Numerical investigations into the idealized diurnal cycle of atmospheric boundary layer and its impact on wind turbine's power performance

In Renewable Energy 2020, Volume 145, pp. 419-427
From

Nanjing University of Aeronautics and Astronautics1

Fluid Mechanics, Department of Wind Energy, Technical University of Denmark2

Department of Wind Energy, Technical University of Denmark3

The power generated by a wind turbine largely depends on the properties of wind resource. In this work, wind characteristics in different regimes occurring throughout the idealized diurnal cycle and its impact on wind turbine's power performance are investigated systematically by means of large-eddy simulation (LES), and blade element momentum method (BEM), respectively.

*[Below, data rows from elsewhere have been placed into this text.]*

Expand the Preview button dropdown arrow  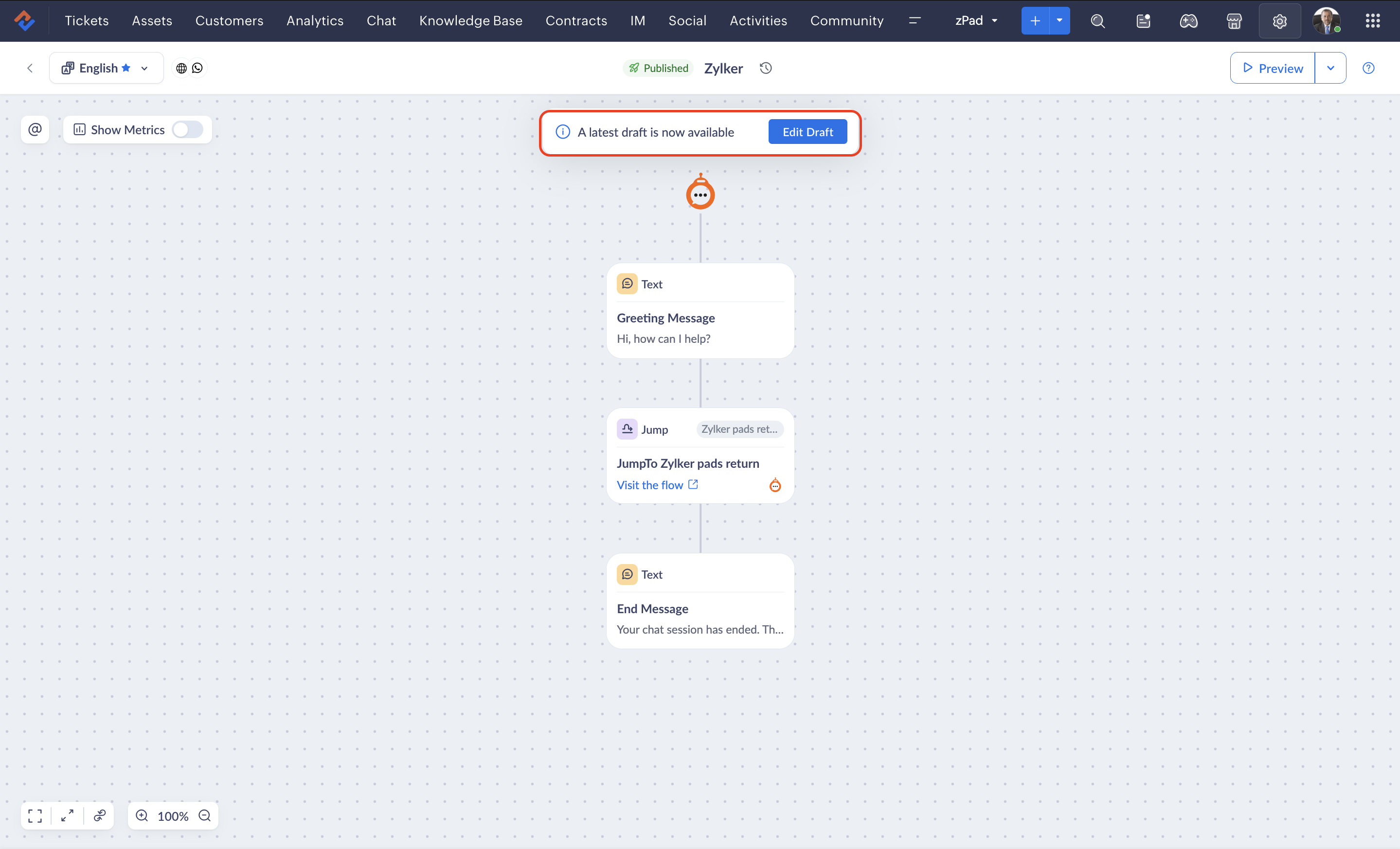tap(1330, 68)
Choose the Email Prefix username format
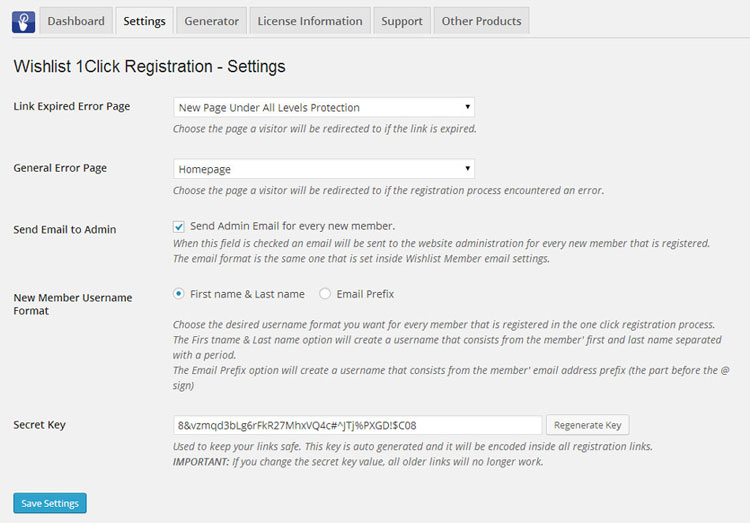This screenshot has height=523, width=750. tap(325, 294)
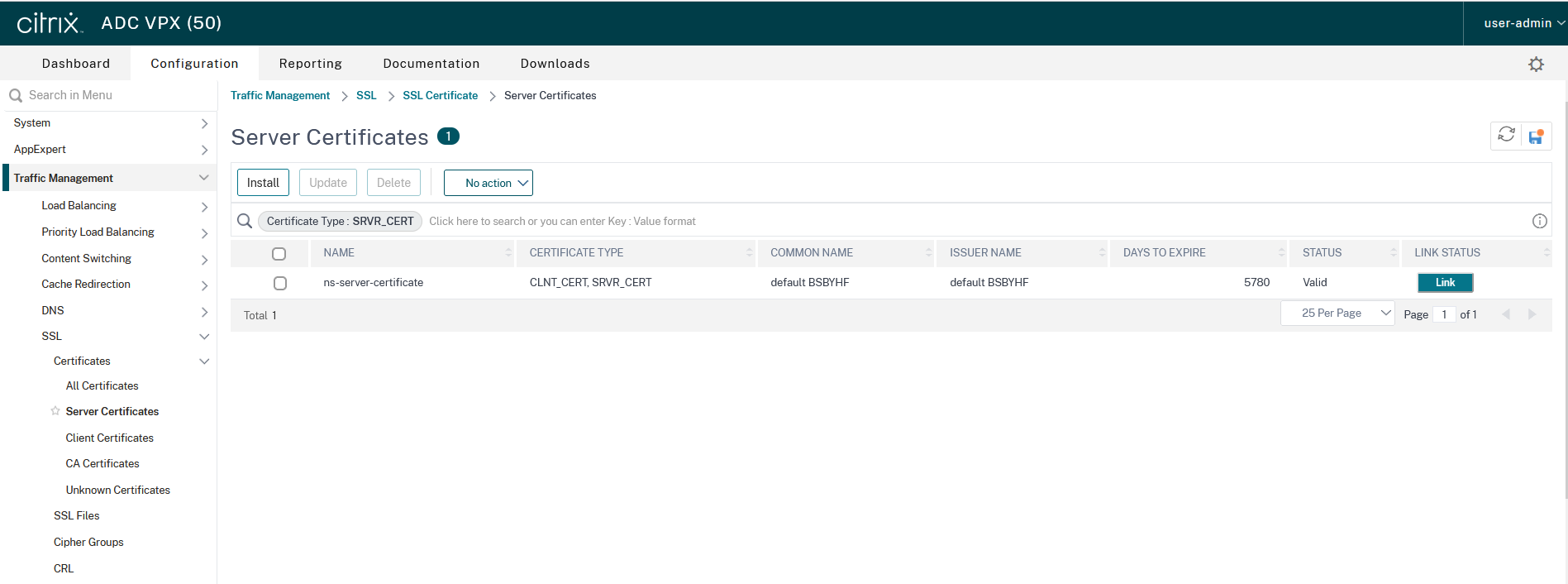Click the Install button
1568x584 pixels.
point(263,183)
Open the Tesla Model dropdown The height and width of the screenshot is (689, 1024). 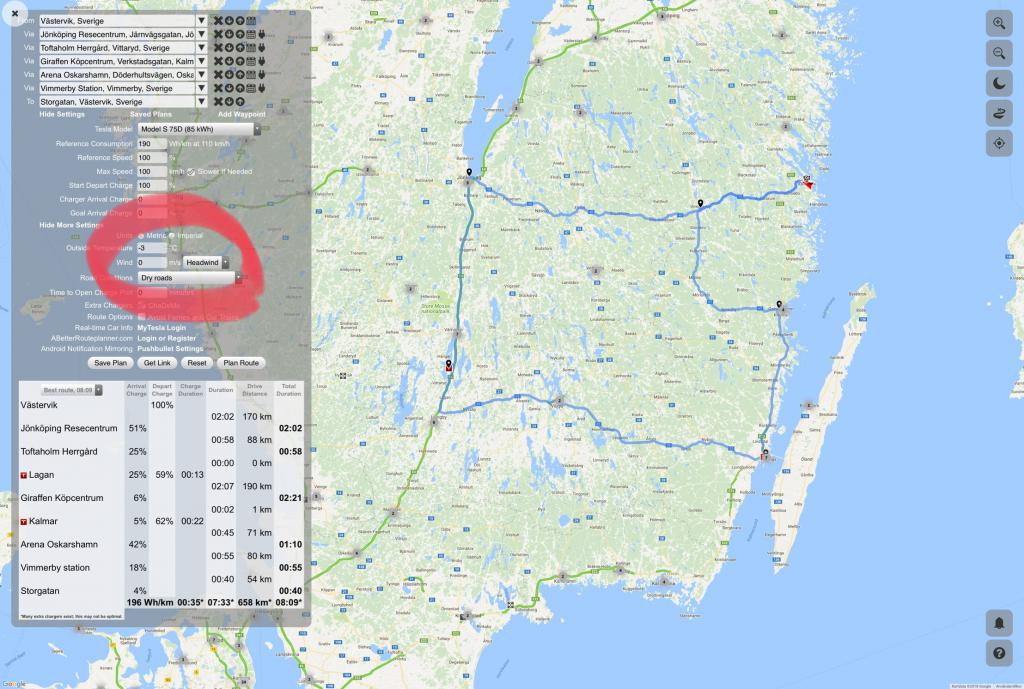click(199, 129)
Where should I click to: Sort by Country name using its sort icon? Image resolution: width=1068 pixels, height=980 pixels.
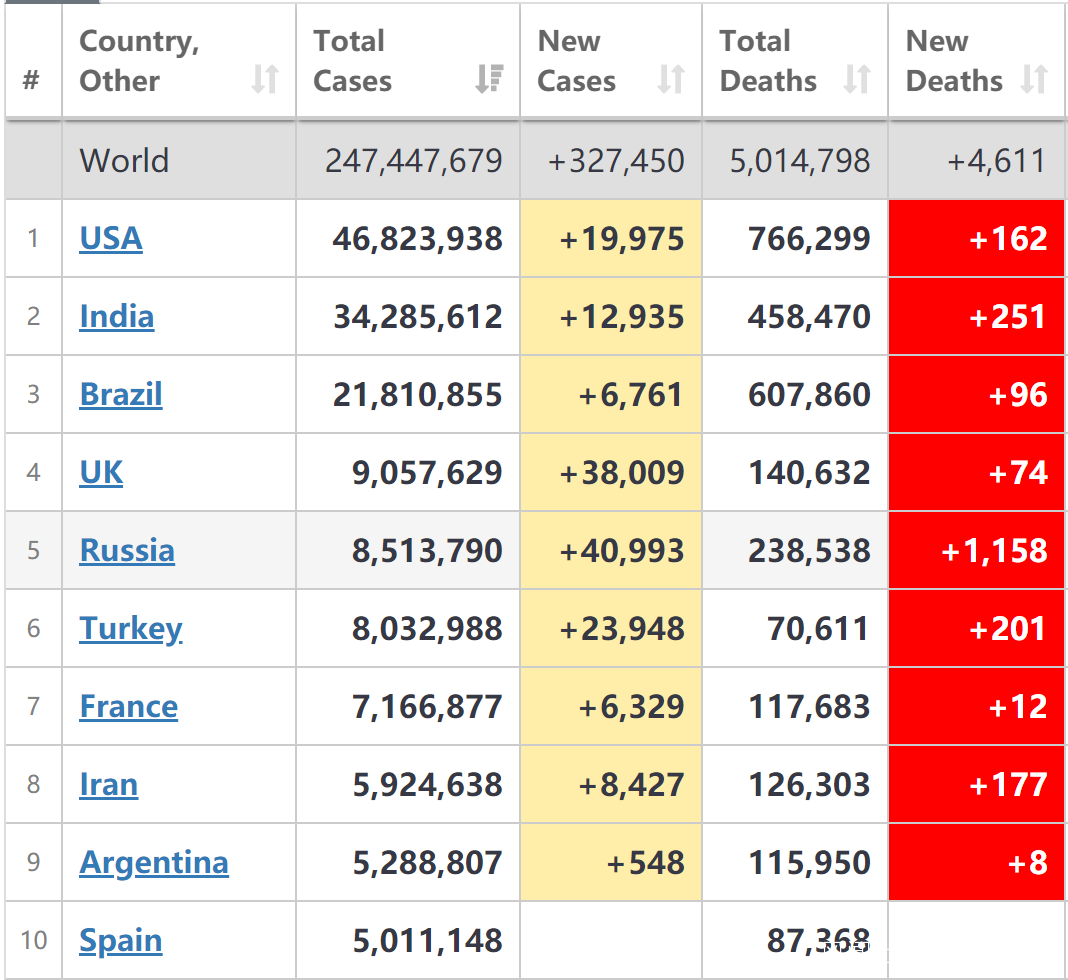pos(265,79)
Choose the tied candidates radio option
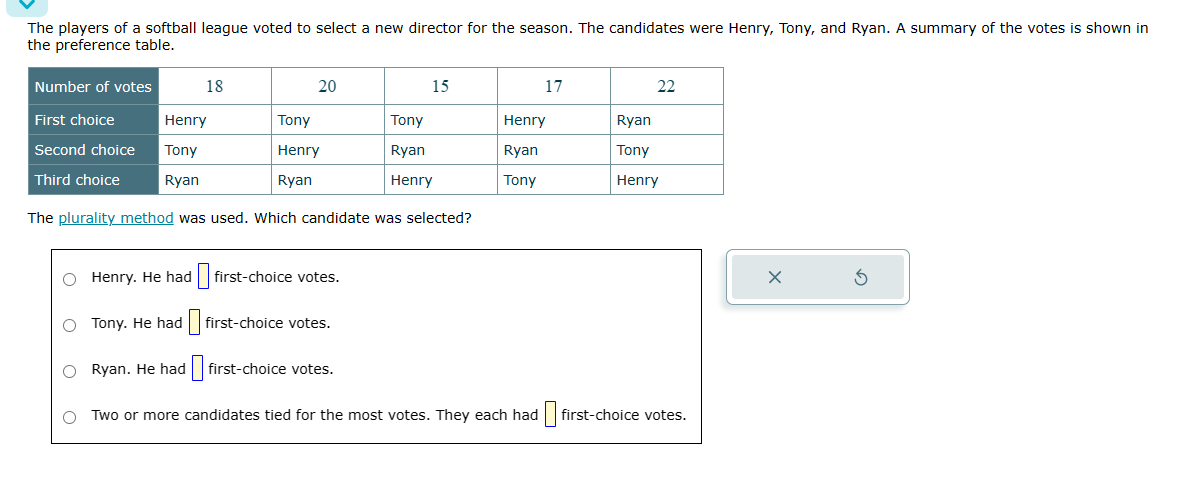This screenshot has height=480, width=1179. [69, 417]
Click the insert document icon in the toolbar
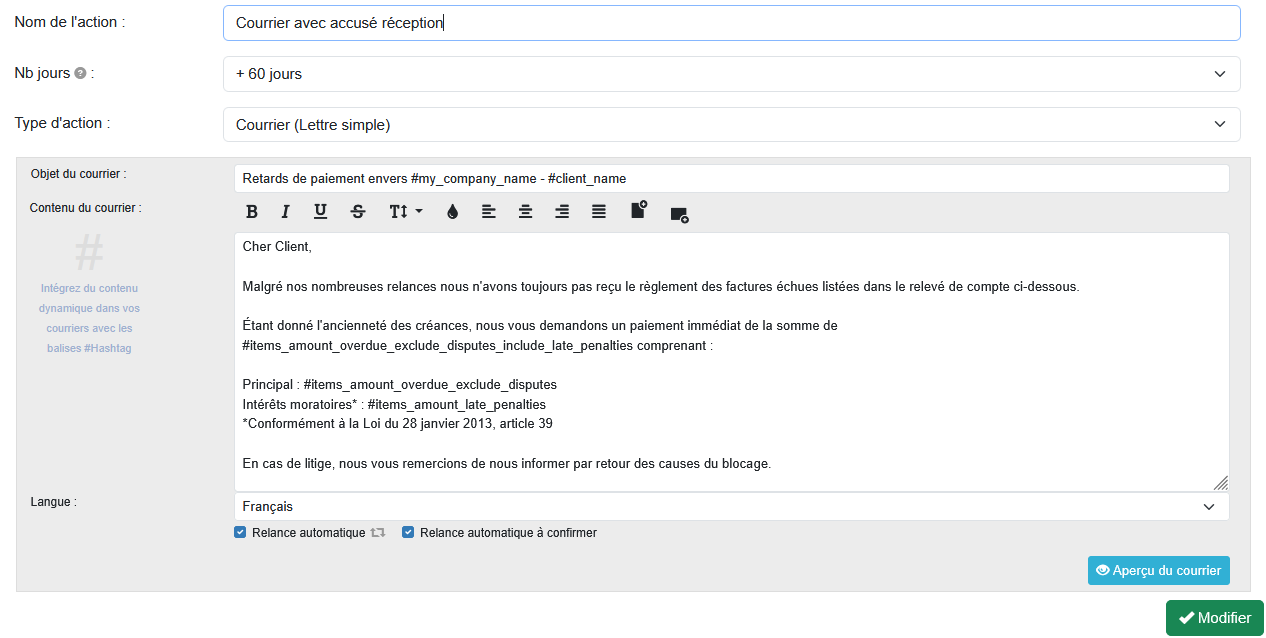Screen dimensions: 1266x638 [637, 211]
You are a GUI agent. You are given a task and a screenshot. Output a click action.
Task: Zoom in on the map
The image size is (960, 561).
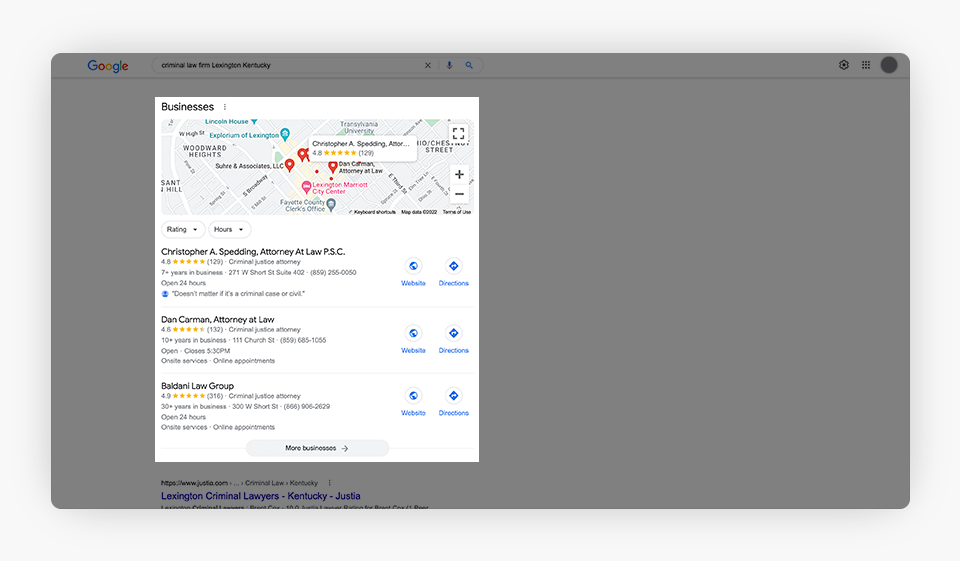459,174
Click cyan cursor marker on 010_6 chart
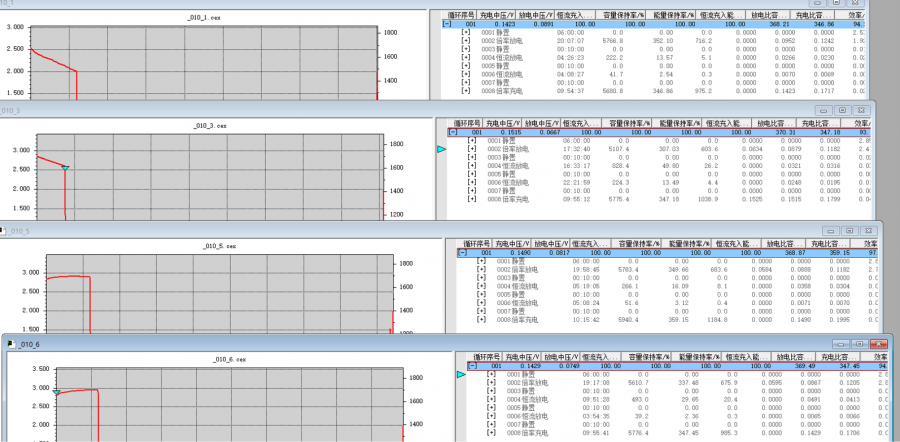Viewport: 900px width, 442px height. (57, 393)
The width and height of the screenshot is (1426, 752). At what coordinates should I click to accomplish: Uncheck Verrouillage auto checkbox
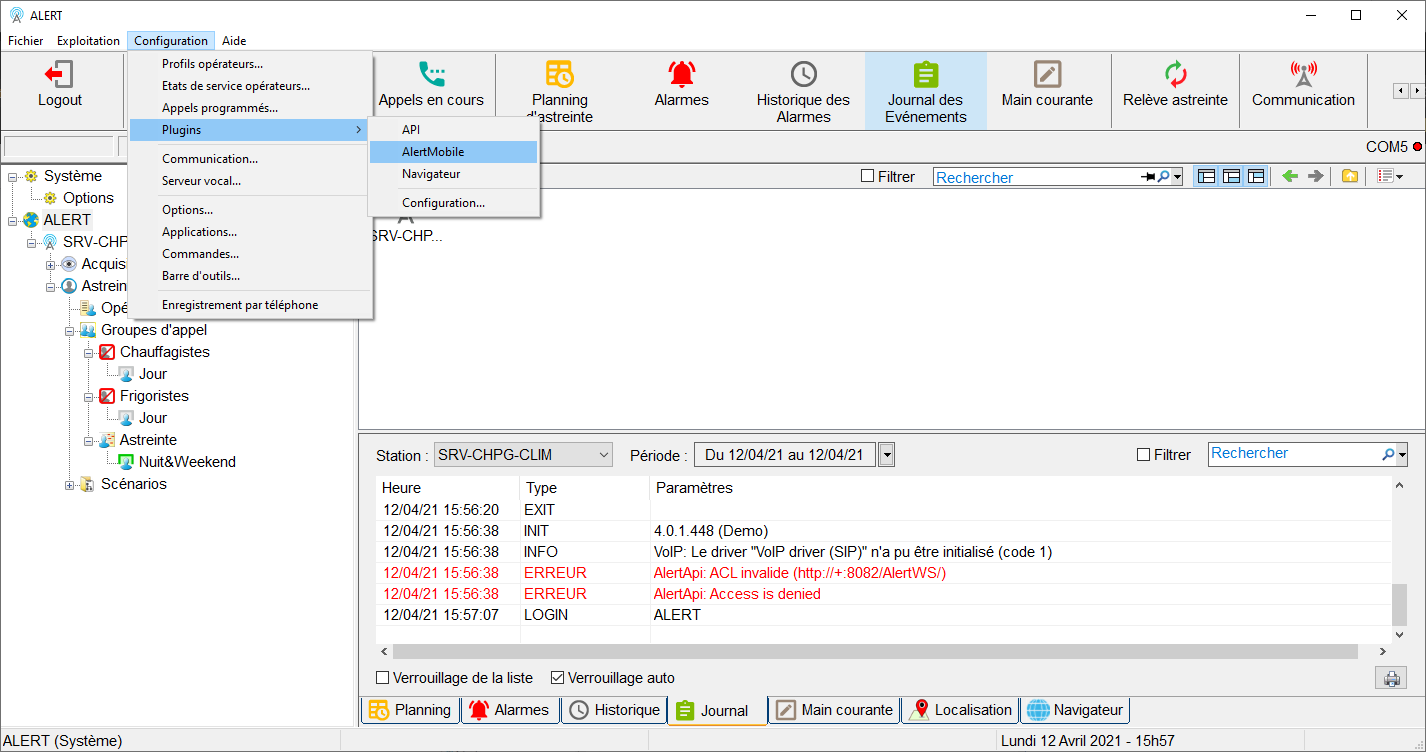click(x=558, y=678)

Through a precursor simulation of the atmospheric boundary layer (ABL) over a homogenous surface throughout a day, it is found that the resulting shapes of wind profiles (including wind speed, wind direction and turbulence level) vary significantly at different time periods, induced by distinct stabilities of the atmosphere.

The simulated wind field data are then applied to a NREL 5 MW wind turbine for its power evaluation. Due to variabilities in wind shear and turbulence, the equivalent (disk-averaged) wind speed is introduced for power prediction. It is found that the magnitude and fluctuation of turbine's diurnal power are closely related to the atmospheric stability.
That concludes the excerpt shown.